I- Biobibliographie de l’auteur
Il s’agira de présenter ici la vie, le parcours scolaire et l’aventure littéraire de l’auteur. Armel FAkeye est un jeune prêtre de Jésus Christ de l’ordre des Frères Mineurs Capucins. Il est ordonné prêtre en 2015. Il est béninois et y réside. Il a étudié au cours de sa formation philosophique et théologique, les grands maîtres de la science, de la rationalité et du franciscanisme. Voici ce qu’il dit de lui-même dans la belle interview accordée au blog Biscottes Littéraire : « Je suis Père Armel FAKEYE, prêtre de l’ordre des frères mineurs capucins. J’ai fait mon cours primaire à Charles Guillot. De la 6ème en 4ème, j’ai fréquenté au Collège les Cheminots et de la 3ème en Terminale, au Collège Catholique Père Aupiais. Je suis actuellement en mission au nord du Bénin, comme vicaire de paroisse. »[2] Amoureux des Belles Lettres, il a rencontré « Dame Poésie » alors qu’il était élève au Collège Père Aupiais: « Cette aventure a commencé par un poème qui a été mi au tableau par notre professeur de Français Monsieur Jean FANDE et qui a suscité le désir en moi de découvrir davantage et ce désir a été accompagné, ce désir a mûri et a porté des fruits. »[3] On comprend alors que le Père Armel FAKEYE a connu l’écriture depuis son jeune âge et a fait du chemin avec la muse qui jamais ne l’a quitté, en témoigne cette confidence : » La poésie est une compagne qui ne s’est jamais séparée de moi. Elle a été présente à tous les instants de ma vie. Quand j’avais besoin de me saisir de ma plume pour dire ma joie, ma douleur, mon allégresse, elle était là. Permettez-moi de la personnifier. Le texte « Folie ancienne Sagesse nouvelle » rend agréable hommage à celle que j’appelle la fille bien aimée de l’Ecriture : Dame poésie. »[4] Cet amour pour l’écriture, il l’a gardé et avec son premier ouvrage « confidences d’un prêtre « : De roses et d’espérances, il entre officiellement dans le monde des écrivains poètes béninois. Que veut-il exprimer à travers cette œuvre à la couverture sombre?
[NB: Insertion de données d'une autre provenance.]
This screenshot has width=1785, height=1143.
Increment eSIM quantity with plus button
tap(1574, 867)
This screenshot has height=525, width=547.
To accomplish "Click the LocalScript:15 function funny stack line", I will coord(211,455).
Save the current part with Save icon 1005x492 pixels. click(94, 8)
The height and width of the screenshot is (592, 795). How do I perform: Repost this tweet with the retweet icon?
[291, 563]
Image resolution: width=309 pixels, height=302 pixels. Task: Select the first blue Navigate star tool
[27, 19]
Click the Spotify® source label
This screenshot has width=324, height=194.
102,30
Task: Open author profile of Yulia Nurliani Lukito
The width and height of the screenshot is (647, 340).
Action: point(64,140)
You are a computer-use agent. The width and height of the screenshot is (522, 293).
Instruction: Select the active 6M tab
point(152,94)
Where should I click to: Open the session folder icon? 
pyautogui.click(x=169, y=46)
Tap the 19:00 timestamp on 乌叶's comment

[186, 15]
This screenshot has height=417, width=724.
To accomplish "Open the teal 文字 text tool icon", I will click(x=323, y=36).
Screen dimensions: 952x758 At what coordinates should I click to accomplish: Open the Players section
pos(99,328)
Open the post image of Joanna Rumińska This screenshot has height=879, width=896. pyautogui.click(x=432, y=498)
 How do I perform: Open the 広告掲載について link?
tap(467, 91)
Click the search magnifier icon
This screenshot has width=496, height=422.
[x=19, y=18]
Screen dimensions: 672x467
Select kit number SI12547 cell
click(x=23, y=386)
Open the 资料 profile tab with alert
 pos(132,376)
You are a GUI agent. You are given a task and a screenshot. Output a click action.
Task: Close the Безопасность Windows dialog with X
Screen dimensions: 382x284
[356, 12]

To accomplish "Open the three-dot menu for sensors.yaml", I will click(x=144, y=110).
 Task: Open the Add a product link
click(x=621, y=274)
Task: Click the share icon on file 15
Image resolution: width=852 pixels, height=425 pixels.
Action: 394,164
II-Étude de l’ouvrage: De la couverture à l’intérieur de l’œuvre
A-Interprétation de la couverture
Le noir domine la première de couverture, et on pourrait bien penser à la mort ou tout autre chose ayant rapport avec .on trouve aussi un peu de blanc et de rouge. Un prêtre avec l’indexe de la main droite à la bouche, on pourrait bien comprendre un signe de sagesse et de silence. La quatrième de couverture est consacrée à l’auteur, un peu à sa biobibliographie. Mais de l’étude des couleurs, retenons les mots du présentateur de l’ouvrage, Monsieur Jean FANDE, relayés par Manassé AGBOSSAGA : « Jean Fandé évoque très tôt le noir, qui selon lui reste la couleur dominante. Il fait savoir que si dans notre contexte sociologique, le noir fait souvent appel à quelque chose de sombre, il est utilisé ici comme signe d’espoir. le noir utilisé vient signifier que pour faire la confidence, il faut un cadre qui rassure, qui assure la confidence, la sécurité, qui suscite chez le confesseur le désir ardent de vider son sac. En plus du noir, le présentateur a, dans un jeu de mots, dit observer le Rouge, qui selon lui « n’est pas du rouge, mais du rose rougeâtre ou du rouge rosâtre ».Selon lui, ce jeu de couleur vient pour dire qu’après les confidences, les fruits tiendront la promesse des fleurs. Outre le noir et le rouge, le présentateur a évoqué la couleur blanche qui traduirait l’innocence, et la sincérité du Père Armel Fakèyè. Après les couleurs, le présentateur s’est attardé sur les illustrations. Ici, il a fait cas de l’indexe droit de l’auteur, qui dit-il, semble servir de béquille pour soutenir la lèvre inférieure d’un prêtre. A en croire ses explications, il s’agit d’une position de quelqu’un qui s’abstient de parler pour laisser libre cours aux autres sens, pour fermer les autres sens et leur donner libre cours.« [5]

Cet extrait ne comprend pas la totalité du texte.